Once the bins are ready, we can see how the tiles are processed.  Tile data is then stored in L2 cache, which then can be accessed for further operations on that data or for rendering.

    The sorting portion supposedly resolves some of the issues with transparency and pixel sorting.  When a scene is rendered, it is either rendered from back to front or front to back.  In back to front the back pixels are rendered first, while the front pixels are rendered last.  This creates a very large amount of overdraw, and a big performance drop, but it is very accurate in rendering scenes with some type of transparency or fog included.  Front to back rendering is much more efficient as pixels which are occluded are never rendered (something else a tiling architecture is good at).  However, some of the effects that involve transparency or opacity can be incorrect in their final representation.  With Intel’s highly programmable architecture, a very efficient z-cull mechanism can be programmed in to accurately render these problematic scenes.  Again, Intel did not go into great detail about any of the features of the architecture, so we do not know how effective it will be, or if the functionality is even going to be exposed by developers in the future.

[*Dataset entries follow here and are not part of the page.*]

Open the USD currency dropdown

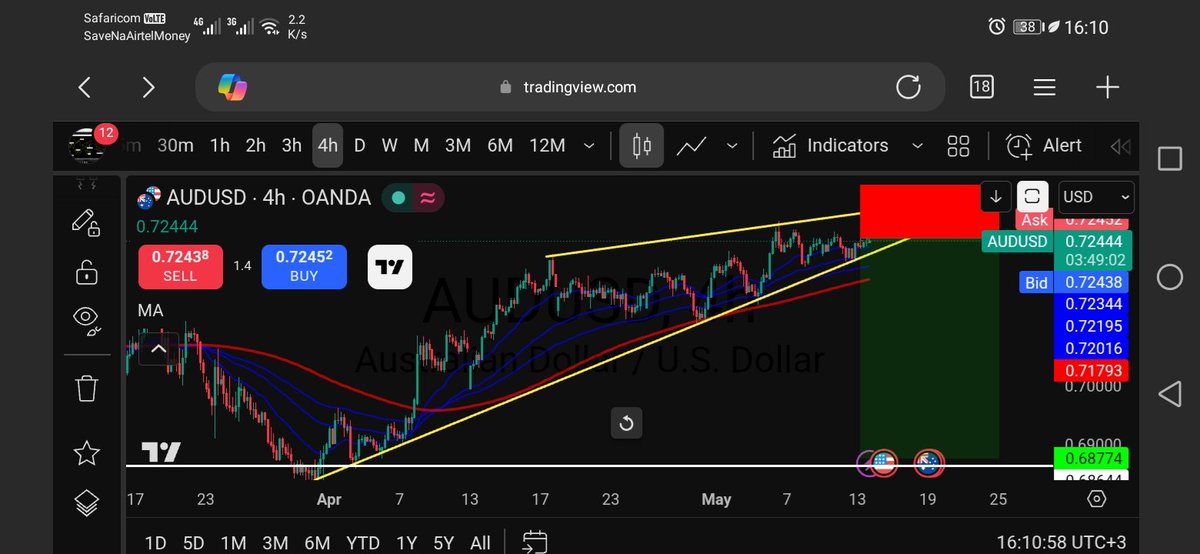[1097, 197]
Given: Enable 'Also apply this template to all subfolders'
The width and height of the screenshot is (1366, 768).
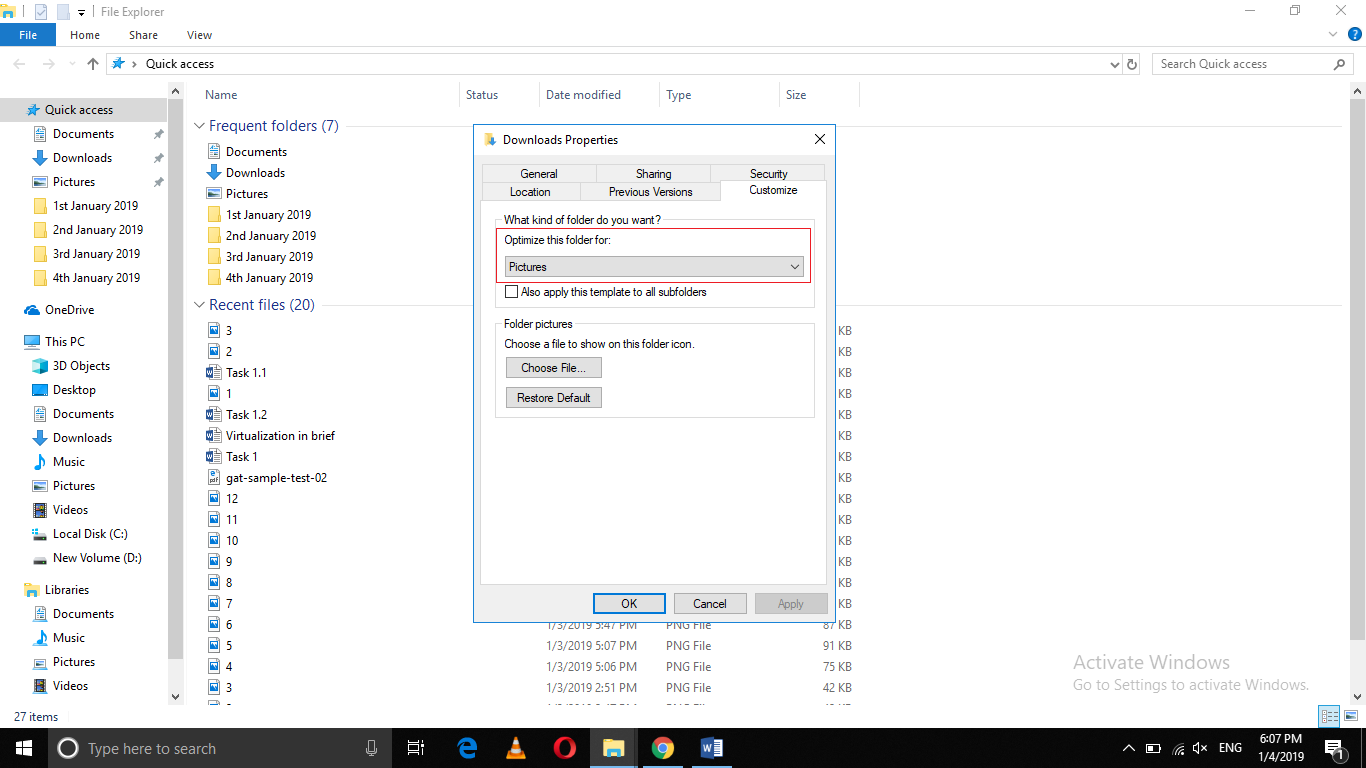Looking at the screenshot, I should click(512, 292).
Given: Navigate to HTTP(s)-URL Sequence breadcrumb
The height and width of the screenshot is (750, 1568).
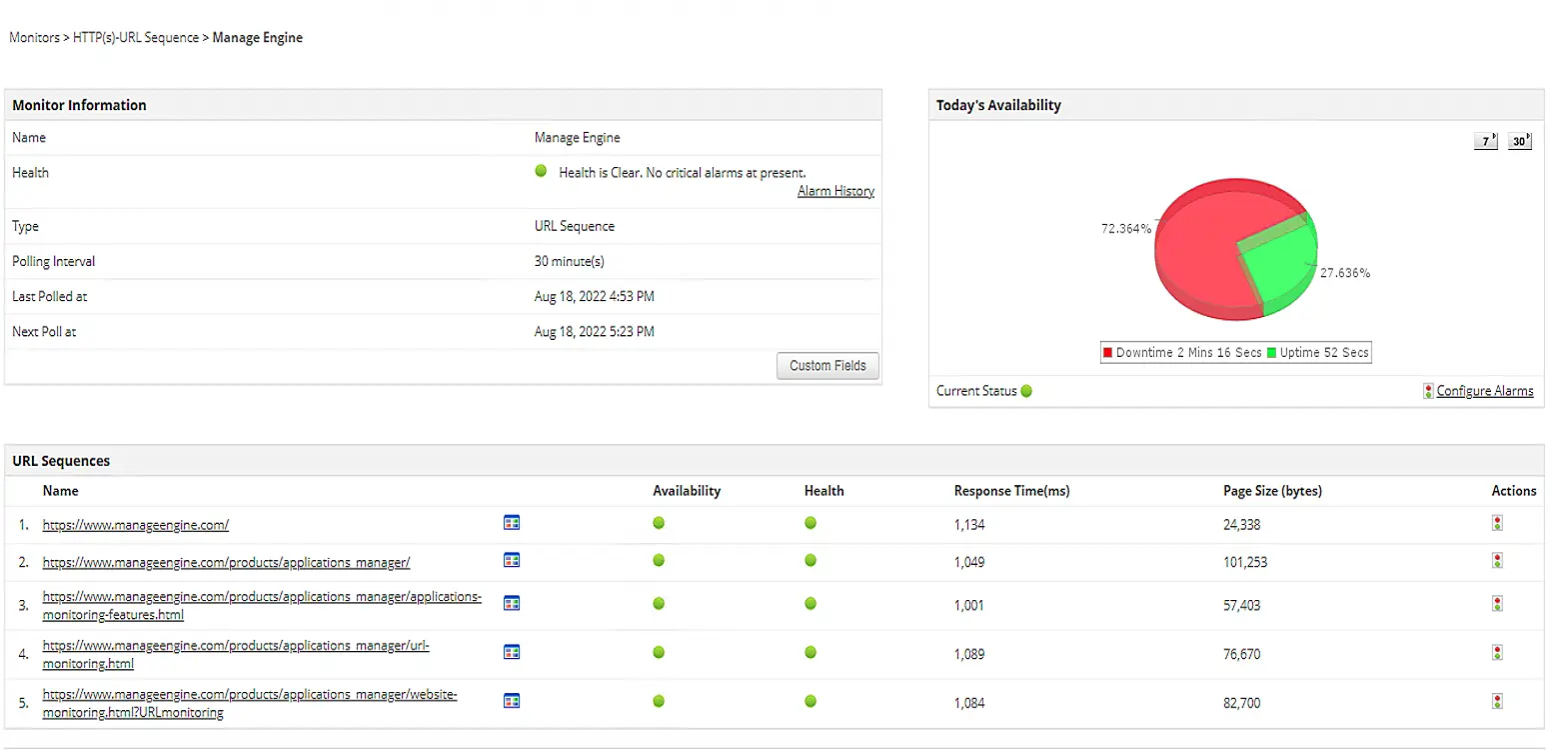Looking at the screenshot, I should [x=136, y=38].
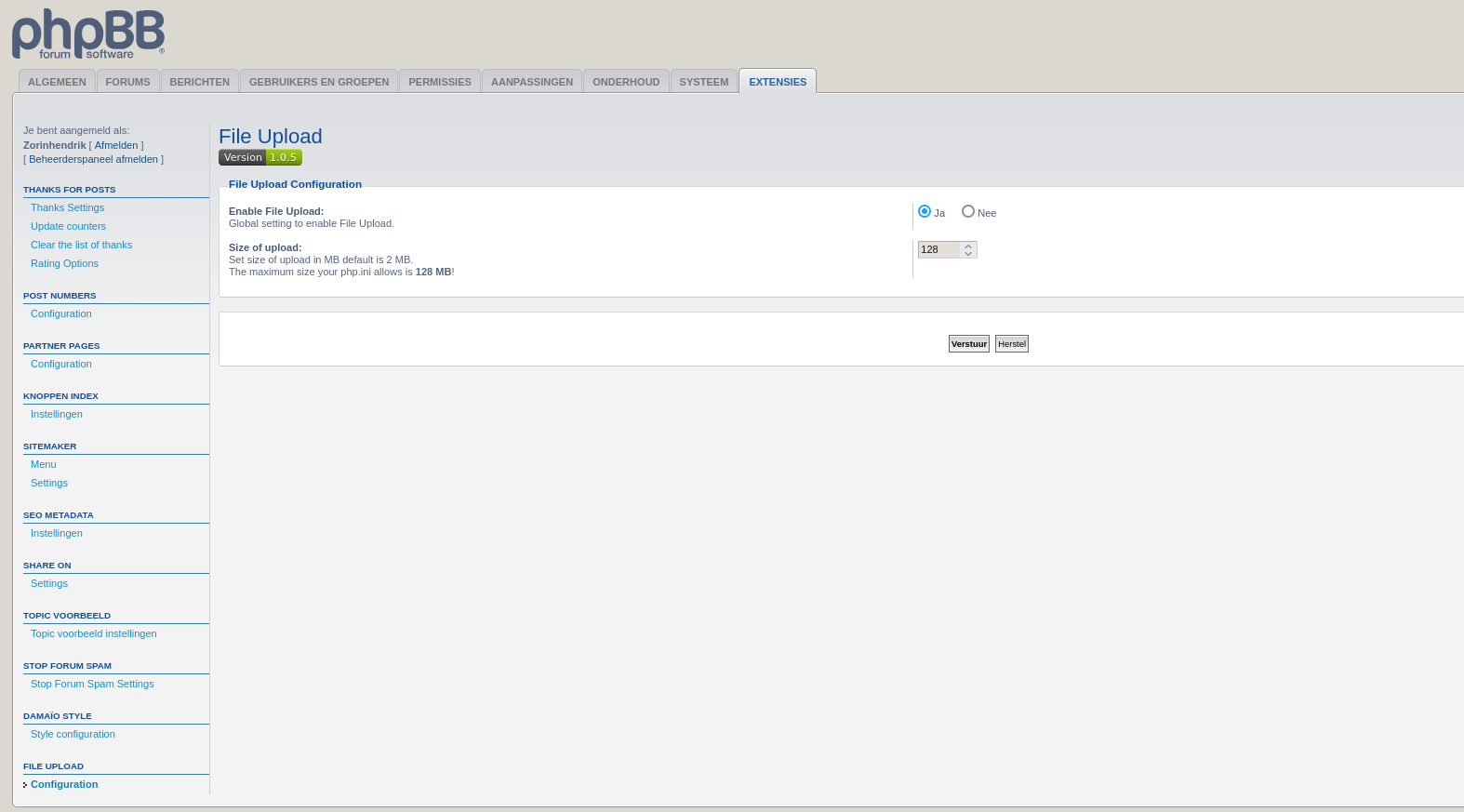Image resolution: width=1464 pixels, height=812 pixels.
Task: Open Style configuration under Damaïo Style
Action: tap(73, 734)
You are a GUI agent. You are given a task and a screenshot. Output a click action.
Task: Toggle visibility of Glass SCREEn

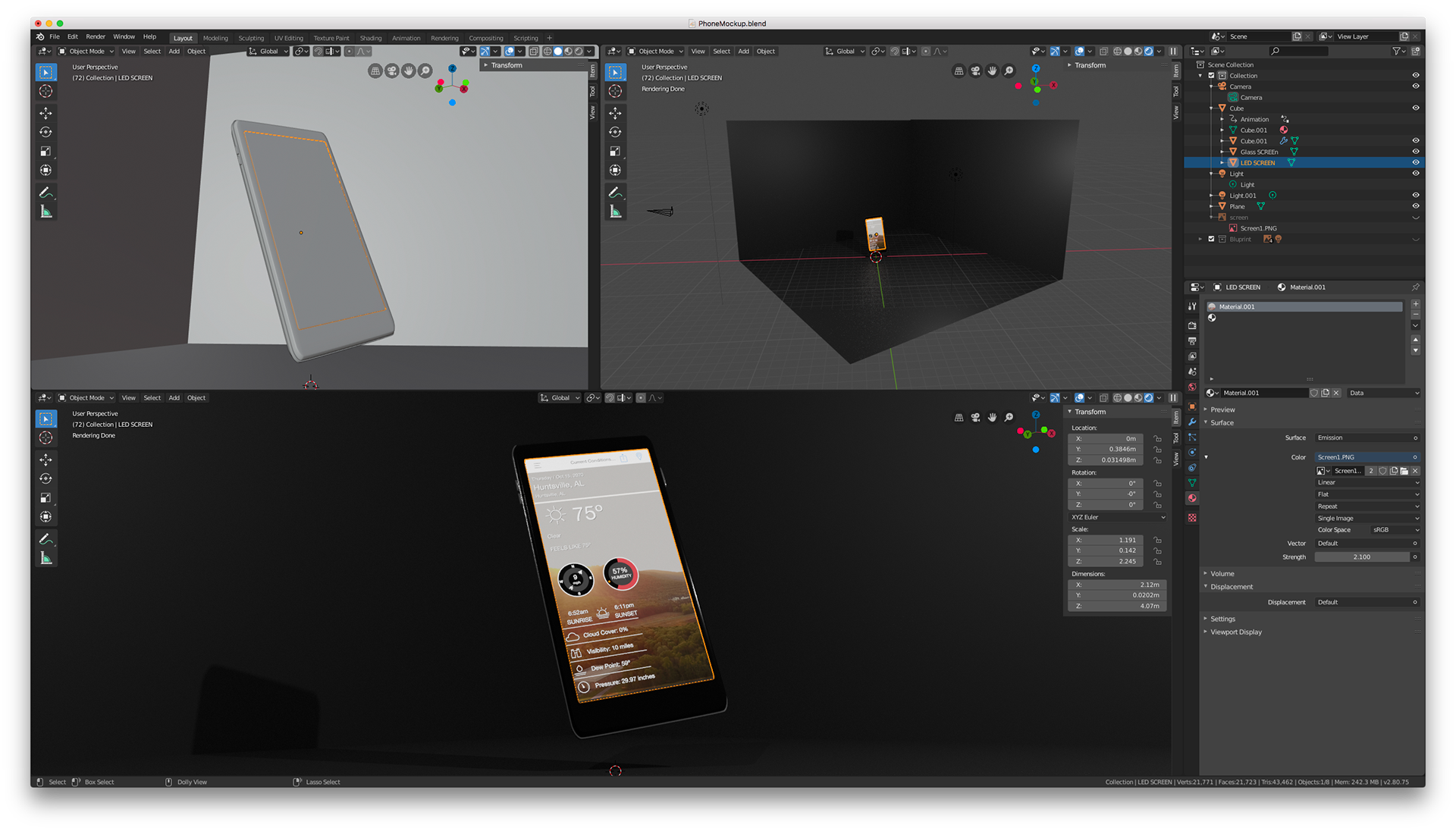tap(1415, 152)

    The irregular Z-buffer is aimed at making shadowing much more realistic by eliminating some of the annoying quirks that standard stencil buffer shadows bring to a scene.  Most shadows are sampled at a much lower resolution than the scene, so the shadows (if not softened by pixel shading routines) will appear very jagged and often incorrect when dealing with more complex geometry.  Another problem, and one that users can notice when running games like Bioshock, is that the use of shadows on parts of the body which are touching other surfaces (for example feet touching the ground) are incorrect and give the user the impression that the character is actually floating off the ground or not actually touching anything.